China, thought to be behind the theft of emails from Parliamentary computers reported back in March, had the most extensive and "practiced" cyber-warfare capabilities in Asia.

However, ANU Professor Desmond Ball said that China's technical expertise was "uneven" and that the actions of private netizens ("wangmin") were often confused as those of the official cyber-warfare units.

Not all netizens were motivated by national causes, he said.

Presenting a subset of data from his “China’s Cyber Warfare Capabilities” paper, Ball said that China was the biggest victim country of hacking, with at least as many netizens seeking to attack the country's own Great Firewall as those targeting foreign network assets.

According to the National CERT Technical Coordination Centre in Beijing, more than 4600 Chinese government websites had their content modified by hackers in 2010, a 68 percent increase over the previous year.

Furthermore the vast majority of personal computers in China (over 80 percent) were infected with a computer virus, according to Ball's figures.

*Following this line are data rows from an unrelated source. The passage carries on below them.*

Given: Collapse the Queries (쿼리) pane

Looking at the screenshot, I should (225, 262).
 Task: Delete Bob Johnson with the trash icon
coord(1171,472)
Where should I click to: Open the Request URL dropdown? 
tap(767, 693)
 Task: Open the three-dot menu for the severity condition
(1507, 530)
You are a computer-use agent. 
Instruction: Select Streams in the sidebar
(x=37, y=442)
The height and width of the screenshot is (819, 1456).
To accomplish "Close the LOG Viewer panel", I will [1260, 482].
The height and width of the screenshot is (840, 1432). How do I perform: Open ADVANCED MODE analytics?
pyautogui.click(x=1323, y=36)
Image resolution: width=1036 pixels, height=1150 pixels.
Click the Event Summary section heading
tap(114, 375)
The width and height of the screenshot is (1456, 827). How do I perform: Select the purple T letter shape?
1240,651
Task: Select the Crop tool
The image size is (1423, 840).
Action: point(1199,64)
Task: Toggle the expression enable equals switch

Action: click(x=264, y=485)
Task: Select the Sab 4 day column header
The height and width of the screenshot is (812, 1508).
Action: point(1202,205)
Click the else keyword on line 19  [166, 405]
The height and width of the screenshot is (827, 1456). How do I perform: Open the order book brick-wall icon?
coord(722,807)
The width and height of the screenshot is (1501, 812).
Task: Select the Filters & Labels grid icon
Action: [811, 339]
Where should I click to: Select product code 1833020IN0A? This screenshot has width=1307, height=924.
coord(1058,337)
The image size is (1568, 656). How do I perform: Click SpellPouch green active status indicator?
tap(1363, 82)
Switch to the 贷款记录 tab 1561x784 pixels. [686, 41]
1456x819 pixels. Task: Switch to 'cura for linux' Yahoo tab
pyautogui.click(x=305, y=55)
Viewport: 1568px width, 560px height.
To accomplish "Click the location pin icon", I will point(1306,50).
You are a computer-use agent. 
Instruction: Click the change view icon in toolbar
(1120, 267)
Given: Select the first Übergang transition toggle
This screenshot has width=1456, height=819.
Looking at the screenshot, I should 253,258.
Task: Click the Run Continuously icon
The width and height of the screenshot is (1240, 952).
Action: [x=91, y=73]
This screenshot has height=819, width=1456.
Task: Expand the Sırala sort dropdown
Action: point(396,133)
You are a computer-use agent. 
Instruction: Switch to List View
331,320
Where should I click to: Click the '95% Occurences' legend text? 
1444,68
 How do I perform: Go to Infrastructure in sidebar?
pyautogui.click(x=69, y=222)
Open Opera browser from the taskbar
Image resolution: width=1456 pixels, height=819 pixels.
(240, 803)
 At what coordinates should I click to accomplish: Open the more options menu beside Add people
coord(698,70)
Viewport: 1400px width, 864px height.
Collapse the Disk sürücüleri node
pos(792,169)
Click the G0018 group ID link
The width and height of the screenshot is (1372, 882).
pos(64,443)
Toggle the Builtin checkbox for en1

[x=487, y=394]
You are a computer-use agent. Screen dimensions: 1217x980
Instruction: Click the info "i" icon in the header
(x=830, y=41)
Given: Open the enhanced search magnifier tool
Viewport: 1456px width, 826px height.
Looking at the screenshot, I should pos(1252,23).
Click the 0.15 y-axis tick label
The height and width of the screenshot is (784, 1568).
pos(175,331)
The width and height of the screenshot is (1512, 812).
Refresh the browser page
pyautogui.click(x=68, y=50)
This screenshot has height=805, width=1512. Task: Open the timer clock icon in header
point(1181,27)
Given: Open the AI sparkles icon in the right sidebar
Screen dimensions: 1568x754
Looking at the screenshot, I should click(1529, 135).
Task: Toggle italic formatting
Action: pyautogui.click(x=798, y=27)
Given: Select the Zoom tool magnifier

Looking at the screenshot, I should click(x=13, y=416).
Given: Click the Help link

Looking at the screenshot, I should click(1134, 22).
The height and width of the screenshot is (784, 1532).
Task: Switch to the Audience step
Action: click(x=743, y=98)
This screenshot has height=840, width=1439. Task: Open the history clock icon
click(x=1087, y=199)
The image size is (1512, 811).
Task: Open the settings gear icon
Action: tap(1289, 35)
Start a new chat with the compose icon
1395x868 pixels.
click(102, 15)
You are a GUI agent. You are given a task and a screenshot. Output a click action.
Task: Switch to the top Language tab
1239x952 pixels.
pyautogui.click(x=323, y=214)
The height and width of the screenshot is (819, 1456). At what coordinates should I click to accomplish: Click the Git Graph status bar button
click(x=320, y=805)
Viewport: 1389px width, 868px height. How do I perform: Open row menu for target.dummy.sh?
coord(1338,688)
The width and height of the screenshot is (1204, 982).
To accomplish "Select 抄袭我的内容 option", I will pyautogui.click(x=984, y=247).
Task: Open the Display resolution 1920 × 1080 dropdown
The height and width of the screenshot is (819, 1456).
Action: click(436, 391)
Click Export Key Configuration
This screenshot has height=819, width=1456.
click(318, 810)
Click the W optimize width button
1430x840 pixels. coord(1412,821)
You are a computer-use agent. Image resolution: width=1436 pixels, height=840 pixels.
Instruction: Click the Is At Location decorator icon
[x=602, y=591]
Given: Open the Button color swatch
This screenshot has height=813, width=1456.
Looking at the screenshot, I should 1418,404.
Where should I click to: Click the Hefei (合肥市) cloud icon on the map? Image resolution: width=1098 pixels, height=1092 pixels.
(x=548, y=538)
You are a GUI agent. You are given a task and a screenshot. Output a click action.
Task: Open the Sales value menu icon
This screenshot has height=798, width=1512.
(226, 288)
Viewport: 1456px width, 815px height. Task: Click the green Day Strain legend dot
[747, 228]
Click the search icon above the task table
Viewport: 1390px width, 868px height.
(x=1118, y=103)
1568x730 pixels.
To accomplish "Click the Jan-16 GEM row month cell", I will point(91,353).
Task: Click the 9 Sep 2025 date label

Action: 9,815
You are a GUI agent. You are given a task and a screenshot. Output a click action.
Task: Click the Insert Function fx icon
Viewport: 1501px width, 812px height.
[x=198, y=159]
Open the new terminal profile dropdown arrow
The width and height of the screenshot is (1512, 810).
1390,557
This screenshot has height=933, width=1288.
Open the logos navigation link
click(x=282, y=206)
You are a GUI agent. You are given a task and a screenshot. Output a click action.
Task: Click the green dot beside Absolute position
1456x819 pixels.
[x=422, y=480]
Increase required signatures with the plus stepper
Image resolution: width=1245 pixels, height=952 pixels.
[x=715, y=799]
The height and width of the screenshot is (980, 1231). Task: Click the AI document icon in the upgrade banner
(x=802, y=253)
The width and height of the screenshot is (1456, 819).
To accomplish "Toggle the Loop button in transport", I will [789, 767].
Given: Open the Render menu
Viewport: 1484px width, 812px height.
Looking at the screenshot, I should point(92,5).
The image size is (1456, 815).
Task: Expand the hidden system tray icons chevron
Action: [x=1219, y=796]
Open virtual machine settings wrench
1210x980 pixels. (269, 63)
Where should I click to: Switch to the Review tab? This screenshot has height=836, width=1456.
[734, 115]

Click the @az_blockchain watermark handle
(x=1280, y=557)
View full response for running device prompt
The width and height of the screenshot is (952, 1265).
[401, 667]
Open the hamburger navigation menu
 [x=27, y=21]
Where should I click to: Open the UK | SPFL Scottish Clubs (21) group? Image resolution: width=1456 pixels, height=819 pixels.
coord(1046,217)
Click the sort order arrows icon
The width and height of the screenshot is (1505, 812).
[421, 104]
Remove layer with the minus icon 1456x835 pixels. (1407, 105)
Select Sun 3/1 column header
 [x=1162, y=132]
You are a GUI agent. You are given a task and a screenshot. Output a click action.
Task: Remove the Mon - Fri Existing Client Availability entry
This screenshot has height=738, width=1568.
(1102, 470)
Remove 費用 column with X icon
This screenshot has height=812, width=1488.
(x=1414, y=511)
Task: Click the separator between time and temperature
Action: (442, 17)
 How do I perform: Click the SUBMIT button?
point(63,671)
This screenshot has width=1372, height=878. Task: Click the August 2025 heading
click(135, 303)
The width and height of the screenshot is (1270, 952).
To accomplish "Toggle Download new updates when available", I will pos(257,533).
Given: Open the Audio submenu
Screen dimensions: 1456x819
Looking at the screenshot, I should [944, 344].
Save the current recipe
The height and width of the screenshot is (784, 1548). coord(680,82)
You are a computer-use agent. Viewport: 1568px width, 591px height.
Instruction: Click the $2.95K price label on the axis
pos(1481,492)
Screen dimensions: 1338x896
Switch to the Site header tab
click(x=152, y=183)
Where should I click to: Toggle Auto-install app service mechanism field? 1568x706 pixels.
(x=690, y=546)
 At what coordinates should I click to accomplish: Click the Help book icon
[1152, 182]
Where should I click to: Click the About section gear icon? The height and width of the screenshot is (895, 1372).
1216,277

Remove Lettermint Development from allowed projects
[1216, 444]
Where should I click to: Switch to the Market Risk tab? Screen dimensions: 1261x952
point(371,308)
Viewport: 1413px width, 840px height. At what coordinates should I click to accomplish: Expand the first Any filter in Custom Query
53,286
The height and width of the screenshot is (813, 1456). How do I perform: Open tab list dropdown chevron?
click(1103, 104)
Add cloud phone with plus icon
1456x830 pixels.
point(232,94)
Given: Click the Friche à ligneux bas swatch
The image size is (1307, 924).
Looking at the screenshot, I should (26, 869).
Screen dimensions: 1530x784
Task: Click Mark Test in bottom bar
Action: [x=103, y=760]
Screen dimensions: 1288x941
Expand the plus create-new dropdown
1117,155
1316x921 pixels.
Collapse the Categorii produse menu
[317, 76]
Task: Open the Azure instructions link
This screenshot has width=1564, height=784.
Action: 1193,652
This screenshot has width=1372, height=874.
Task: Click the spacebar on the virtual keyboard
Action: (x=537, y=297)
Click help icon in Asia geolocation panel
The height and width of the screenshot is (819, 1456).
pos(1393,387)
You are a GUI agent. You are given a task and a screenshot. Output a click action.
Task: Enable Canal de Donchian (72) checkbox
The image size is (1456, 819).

Ball concluded there was no evidence that Chinese cyber-warriors could penetrate highly-secure networks or covertly steal or falsify critical data. 

He rated China’s information warfare capabilities as inferior for at least the next ten years.

“China’s cyber-warfare authorities must despair at the breadth and depth of modern digital information and communications systems and technical expertise available to their adversaries," he said.

However, the threat of a China-initiated cyber war meant Australia's national security agencies needed to strengthen their protective capabilities and be ready for retaliatory and offensive operations, he noted.